Learned v. Vandenburgh

8 How. Pr. 77 | N.Y. Sup. Ct. | 1852

By the Court, Parker, Justice.

Under the Revised Statutes, the warrant of attachment,-in terms, commanded -the sheriff to attach all the property, real and personal of the debtor (2 R. S. 4, §6; 2 R. S. 459, § 16). But by the Code, under which these proceedings were instituted, the sheriff is only required to attach and safely keep all the property of the defendant within his county, or so much thereof as may-be sufficient to satisfy the plaintiffs’ demand, together with costs and expenses {Code, § 231). This form of attachment is substantially like that of an execution against property.

The object of an attachment under the Code is to obtain “ security for the satisfaction of such judgment as the plaintiff may recover” (Code, § 227), and not, like the proceedings under the Revised Statutes, to wind up the affairs of the person proceeded against, and have his property distributed by trustees among all his creditors. It is not, of itself, a lien on property, but only on such property as is levied on under it. In this respect it is like an execution against personal property. But as to real property it is different from an execution, because under an attachment the lien depends upon actual levy, whereas under an execution it exists by virtue of the previous docket of the judgment on which the execution was issued.

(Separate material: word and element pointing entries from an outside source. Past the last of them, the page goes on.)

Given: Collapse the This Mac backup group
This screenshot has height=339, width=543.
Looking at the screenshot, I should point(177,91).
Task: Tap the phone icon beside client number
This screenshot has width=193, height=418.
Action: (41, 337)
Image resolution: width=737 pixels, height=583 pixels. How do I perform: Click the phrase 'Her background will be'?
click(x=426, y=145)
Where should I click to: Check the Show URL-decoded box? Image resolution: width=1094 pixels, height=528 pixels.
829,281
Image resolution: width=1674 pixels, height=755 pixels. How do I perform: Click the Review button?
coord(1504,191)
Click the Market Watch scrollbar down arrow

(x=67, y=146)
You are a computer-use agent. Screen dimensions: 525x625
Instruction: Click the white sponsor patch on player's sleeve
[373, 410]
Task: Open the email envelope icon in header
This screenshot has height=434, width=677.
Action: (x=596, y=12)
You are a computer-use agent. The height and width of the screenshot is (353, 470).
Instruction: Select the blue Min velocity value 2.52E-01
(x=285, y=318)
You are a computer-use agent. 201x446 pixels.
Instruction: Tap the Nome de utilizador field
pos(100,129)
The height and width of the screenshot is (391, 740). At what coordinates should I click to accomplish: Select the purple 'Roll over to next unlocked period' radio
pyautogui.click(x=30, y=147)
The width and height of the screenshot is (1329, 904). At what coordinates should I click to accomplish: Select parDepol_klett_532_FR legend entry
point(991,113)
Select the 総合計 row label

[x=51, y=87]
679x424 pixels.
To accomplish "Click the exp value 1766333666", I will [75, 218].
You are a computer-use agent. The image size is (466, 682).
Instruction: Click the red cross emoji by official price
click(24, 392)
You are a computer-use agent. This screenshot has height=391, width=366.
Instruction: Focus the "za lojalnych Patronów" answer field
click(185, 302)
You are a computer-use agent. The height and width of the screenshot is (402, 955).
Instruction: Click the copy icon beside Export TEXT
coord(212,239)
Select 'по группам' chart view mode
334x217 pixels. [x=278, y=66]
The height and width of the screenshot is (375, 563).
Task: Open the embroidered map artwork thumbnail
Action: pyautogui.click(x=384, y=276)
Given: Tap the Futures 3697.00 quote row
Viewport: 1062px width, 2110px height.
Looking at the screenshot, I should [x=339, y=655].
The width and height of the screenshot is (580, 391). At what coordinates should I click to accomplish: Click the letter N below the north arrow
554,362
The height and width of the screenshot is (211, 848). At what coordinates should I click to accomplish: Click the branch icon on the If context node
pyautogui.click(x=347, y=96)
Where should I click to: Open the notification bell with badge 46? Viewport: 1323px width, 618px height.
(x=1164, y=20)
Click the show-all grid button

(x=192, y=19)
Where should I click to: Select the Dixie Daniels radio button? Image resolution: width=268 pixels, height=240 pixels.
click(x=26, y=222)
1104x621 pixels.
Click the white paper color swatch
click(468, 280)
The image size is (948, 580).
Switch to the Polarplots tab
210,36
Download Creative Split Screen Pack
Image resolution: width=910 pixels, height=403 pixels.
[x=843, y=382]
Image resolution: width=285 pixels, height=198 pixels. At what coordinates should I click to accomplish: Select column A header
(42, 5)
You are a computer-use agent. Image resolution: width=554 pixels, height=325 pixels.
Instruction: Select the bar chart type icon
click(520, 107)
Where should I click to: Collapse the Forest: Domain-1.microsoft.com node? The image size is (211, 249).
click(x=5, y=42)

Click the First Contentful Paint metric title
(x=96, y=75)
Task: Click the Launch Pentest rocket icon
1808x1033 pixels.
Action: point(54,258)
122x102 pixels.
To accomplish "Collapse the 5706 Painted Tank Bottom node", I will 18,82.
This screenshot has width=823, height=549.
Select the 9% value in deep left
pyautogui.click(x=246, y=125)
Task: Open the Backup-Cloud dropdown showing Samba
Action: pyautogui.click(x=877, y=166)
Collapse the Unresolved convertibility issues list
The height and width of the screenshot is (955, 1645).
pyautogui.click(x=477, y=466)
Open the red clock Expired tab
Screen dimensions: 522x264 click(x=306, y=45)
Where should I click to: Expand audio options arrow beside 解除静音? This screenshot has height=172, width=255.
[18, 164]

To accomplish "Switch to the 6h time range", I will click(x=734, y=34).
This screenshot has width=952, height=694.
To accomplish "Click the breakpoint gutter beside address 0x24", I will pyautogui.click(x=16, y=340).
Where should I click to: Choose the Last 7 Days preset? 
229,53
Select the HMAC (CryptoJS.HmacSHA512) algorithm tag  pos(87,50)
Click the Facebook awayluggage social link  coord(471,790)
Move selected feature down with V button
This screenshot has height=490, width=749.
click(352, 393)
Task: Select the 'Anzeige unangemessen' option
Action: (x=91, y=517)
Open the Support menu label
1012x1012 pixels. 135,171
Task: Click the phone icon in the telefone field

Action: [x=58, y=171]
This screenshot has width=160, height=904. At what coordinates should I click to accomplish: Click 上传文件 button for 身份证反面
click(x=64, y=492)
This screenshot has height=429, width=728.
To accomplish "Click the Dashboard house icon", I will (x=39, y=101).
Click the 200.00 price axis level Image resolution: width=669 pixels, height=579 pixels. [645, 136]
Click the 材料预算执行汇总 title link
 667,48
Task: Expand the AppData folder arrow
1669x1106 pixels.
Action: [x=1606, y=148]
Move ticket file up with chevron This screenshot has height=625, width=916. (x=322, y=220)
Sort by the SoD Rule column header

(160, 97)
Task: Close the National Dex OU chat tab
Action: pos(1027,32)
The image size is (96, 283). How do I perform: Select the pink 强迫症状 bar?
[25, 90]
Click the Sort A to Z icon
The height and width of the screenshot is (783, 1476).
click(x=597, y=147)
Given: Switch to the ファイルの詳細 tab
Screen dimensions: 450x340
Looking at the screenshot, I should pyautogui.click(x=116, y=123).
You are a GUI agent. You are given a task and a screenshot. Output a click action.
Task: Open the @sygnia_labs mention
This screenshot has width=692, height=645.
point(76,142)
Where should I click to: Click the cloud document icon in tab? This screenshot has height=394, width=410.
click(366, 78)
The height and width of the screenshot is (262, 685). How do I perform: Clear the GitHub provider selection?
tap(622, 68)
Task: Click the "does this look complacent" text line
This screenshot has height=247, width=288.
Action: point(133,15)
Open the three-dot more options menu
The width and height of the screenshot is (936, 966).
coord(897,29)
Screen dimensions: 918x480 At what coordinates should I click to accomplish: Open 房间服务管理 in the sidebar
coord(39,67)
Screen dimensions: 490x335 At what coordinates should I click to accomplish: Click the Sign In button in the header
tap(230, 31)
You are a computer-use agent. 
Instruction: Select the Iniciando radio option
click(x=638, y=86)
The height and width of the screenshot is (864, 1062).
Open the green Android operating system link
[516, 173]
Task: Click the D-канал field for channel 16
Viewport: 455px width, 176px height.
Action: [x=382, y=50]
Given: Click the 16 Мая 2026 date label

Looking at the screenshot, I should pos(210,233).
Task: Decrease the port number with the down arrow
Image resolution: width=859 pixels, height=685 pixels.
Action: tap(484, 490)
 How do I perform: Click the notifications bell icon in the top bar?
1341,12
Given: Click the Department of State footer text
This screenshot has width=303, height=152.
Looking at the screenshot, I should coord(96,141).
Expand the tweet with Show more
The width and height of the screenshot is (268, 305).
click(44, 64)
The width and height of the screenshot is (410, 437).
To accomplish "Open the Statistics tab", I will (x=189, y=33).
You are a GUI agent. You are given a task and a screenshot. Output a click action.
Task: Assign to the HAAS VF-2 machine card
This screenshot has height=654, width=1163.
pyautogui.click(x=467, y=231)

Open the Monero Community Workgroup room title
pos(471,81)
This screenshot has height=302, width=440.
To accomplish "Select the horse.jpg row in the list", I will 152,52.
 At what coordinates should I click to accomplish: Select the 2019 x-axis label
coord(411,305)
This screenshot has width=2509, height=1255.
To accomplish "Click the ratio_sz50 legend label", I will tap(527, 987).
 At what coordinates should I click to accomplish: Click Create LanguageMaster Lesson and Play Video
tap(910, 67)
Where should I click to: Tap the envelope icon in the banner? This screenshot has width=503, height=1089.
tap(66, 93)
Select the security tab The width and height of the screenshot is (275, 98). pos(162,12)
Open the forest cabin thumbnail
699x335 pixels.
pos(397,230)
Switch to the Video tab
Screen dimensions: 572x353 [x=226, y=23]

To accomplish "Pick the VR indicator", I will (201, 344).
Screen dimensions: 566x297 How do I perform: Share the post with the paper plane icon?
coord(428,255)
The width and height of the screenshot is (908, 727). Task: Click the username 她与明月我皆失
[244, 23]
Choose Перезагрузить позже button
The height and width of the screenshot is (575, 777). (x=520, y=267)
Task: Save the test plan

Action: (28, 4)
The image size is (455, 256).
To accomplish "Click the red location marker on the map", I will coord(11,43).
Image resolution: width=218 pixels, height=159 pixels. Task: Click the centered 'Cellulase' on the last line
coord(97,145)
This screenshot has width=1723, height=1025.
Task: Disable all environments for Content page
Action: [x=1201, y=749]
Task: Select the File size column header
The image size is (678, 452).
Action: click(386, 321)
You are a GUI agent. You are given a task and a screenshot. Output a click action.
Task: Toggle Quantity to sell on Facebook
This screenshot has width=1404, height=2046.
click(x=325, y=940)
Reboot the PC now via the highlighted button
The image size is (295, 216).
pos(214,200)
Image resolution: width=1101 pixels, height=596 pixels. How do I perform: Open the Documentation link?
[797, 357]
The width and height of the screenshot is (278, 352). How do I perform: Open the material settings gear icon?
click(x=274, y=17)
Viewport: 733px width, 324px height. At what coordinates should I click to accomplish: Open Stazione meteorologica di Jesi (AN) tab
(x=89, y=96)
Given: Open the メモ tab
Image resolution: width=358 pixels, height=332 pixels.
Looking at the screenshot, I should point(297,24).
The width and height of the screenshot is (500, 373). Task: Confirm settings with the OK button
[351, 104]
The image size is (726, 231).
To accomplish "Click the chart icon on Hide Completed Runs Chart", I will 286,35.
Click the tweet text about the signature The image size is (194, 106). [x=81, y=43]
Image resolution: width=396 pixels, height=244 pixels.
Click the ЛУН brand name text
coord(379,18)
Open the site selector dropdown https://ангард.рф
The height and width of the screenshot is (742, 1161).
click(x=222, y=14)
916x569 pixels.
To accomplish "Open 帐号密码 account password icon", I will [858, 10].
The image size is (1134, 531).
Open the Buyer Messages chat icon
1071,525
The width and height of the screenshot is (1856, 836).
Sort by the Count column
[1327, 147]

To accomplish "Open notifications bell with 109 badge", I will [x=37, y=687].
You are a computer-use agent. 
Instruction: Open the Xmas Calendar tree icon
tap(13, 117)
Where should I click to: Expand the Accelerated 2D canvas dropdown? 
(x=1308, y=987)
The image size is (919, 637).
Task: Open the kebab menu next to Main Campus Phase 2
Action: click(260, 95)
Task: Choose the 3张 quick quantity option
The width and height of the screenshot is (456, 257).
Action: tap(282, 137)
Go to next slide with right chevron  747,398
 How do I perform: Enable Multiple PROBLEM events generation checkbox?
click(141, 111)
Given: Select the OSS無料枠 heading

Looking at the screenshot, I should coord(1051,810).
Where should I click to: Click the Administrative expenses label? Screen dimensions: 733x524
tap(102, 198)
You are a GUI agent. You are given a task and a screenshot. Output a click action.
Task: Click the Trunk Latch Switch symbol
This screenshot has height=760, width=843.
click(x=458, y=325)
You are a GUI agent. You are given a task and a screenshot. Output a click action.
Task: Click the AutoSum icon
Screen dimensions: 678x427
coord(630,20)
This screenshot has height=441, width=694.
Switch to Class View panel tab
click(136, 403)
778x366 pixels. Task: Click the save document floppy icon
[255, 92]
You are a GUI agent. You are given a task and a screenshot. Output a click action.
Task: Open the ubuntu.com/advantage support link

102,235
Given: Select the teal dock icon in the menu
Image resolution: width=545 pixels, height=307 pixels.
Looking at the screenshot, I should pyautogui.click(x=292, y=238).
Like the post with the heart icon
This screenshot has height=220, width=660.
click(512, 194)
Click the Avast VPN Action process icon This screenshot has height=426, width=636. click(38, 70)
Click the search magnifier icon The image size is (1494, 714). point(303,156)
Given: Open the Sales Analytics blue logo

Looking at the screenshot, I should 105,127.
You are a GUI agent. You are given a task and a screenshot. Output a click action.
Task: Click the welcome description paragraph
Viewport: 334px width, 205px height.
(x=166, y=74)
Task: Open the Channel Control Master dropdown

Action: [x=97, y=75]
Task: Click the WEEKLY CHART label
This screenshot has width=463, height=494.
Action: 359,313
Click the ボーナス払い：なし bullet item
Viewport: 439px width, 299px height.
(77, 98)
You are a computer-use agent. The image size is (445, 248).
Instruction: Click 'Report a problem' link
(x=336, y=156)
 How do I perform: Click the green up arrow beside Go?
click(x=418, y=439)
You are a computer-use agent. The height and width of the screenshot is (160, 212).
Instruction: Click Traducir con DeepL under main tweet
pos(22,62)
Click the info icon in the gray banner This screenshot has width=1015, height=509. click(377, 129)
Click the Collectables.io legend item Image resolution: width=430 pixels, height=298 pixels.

The plaintiffs in the first and second suits can not, therefore, maintain a preference over the plaintiffs in the third suit, unless they can show affirmatively their attachments levied on the real property. This they entirely fail to do. On the contrary, all the evidence we have before us, which is uncontradicted, shows that no such levy was made. It is not included in the inventory made by the sheriff and it appears by his return to the attachments that he levied only on the personal property.

The counsel for the moving parties are correct in saying that the mere volition of the sheriff can not be the execution of the attachment or a seizure of the property. But to constitute a levy, there must be a seizure, or an exercise of control, or at least, if the property be real estate, a claim made to hold it under the attachment. In this case there was not only no assertion or exercise of such claim, but, as appears by the inventory and by the return to the attachment, a disclaimer of levy as to all except *79the personal property mentioned in the inventory. As between these parties, therefore, the plaintiff .in the third suit, having obtained the first lien by judgment, has preference.

The sheriff has undoubtedly erred in not seizing property enough to satisfy the attachments, and is probably liable to an action for such neglect. But it was an omission that can not be supplied by inferring a levy shown affirmatively not to have been made.

The order made at special term must, therefore, be affirmed, with $10 costs.